▸ Aim of the task:
Print all records exactly, leaving nothing out.

▸ Materials provided:
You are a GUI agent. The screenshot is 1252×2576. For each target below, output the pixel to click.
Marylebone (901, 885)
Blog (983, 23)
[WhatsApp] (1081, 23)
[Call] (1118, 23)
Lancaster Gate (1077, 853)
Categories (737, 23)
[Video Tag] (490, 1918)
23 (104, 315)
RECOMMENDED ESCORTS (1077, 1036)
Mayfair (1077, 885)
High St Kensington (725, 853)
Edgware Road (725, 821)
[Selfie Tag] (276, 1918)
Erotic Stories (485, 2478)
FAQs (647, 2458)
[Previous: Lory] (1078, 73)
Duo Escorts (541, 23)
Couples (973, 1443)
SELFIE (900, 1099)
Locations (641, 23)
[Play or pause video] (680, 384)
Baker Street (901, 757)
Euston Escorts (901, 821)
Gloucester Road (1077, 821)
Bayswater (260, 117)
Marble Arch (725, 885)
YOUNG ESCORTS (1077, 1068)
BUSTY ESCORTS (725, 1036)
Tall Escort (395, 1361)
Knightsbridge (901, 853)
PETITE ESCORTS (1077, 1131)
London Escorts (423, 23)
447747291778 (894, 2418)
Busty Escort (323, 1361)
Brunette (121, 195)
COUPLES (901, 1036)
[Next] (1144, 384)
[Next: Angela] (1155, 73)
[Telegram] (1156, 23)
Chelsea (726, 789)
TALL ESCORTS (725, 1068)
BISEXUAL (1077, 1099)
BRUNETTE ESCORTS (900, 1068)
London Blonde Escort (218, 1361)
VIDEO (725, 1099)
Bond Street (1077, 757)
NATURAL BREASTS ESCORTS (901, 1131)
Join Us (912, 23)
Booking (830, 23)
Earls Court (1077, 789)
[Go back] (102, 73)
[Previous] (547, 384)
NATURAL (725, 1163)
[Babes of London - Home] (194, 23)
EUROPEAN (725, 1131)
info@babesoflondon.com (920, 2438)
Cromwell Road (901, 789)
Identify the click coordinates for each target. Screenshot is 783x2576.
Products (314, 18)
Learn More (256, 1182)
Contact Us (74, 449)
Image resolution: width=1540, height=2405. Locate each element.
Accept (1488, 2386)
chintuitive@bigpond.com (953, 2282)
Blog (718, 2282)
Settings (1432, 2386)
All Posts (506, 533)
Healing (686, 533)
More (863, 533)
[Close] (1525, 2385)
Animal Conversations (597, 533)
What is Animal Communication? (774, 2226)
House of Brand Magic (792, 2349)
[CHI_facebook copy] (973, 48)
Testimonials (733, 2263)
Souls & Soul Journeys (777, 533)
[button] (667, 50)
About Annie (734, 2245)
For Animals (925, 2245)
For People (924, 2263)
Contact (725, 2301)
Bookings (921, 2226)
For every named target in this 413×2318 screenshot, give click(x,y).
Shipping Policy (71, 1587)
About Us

▸ Answer box:
You are a GUI agent. The screenshot is 1252×2576. For each target below, output the pixel to click.
Marylebone (901, 885)
Blog (983, 23)
[WhatsApp] (1081, 23)
[Call] (1118, 23)
Lancaster Gate (1077, 853)
Categories (737, 23)
[Video Tag] (490, 1918)
23 (104, 315)
RECOMMENDED ESCORTS (1077, 1036)
Mayfair (1077, 885)
High St Kensington (725, 853)
Edgware Road (725, 821)
[Selfie Tag] (276, 1918)
Erotic Stories (485, 2478)
FAQs (647, 2458)
[Previous: Lory] (1078, 73)
Duo Escorts (541, 23)
Couples (973, 1443)
SELFIE (900, 1099)
Locations (641, 23)
[Play or pause video] (680, 384)
Baker Street (901, 757)
Euston Escorts (901, 821)
Gloucester Road (1077, 821)
Bayswater (260, 117)
Marble Arch (725, 885)
YOUNG ESCORTS (1077, 1068)
BUSTY ESCORTS (725, 1036)
Tall Escort (395, 1361)
Knightsbridge (901, 853)
PETITE ESCORTS (1077, 1131)
London Escorts (423, 23)
447747291778 (894, 2418)
Busty Escort (323, 1361)
Brunette (121, 195)
COUPLES (901, 1036)
[Next] (1144, 384)
[Next: Angela] (1155, 73)
[Telegram] (1156, 23)
Chelsea (726, 789)
TALL ESCORTS (725, 1068)
BISEXUAL (1077, 1099)
BRUNETTE ESCORTS (900, 1068)
London Blonde Escort (218, 1361)
VIDEO (725, 1099)
Bond Street (1077, 757)
NATURAL BREASTS ESCORTS (901, 1131)
Join Us (912, 23)
Booking (830, 23)
Earls Court (1077, 789)
[Go back] (102, 73)
[Previous] (547, 384)
NATURAL (725, 1163)
[Babes of London - Home] (194, 23)
EUROPEAN (725, 1131)
info@babesoflondon.com (920, 2438)
Cromwell Road (901, 789)
Identify the click coordinates for each target. Screenshot is 783x2576.
Products (314, 18)
Learn More (256, 1182)
Contact Us (74, 449)
Image resolution: width=1540, height=2405. Locate each element.
Accept (1488, 2386)
chintuitive@bigpond.com (953, 2282)
Blog (718, 2282)
Settings (1432, 2386)
All Posts (506, 533)
Healing (686, 533)
More (863, 533)
[Close] (1525, 2385)
Animal Conversations (597, 533)
What is Animal Communication? (774, 2226)
House of Brand Magic (792, 2349)
[CHI_facebook copy] (973, 48)
Testimonials (733, 2263)
Souls & Soul Journeys (777, 533)
[button] (667, 50)
About Annie (734, 2245)
For Animals (925, 2245)
For People (924, 2263)
Contact (725, 2301)
Bookings (921, 2226)
For every named target in this 413×2318 screenshot, give click(x,y).
Shipping Policy (71, 1587)
About Us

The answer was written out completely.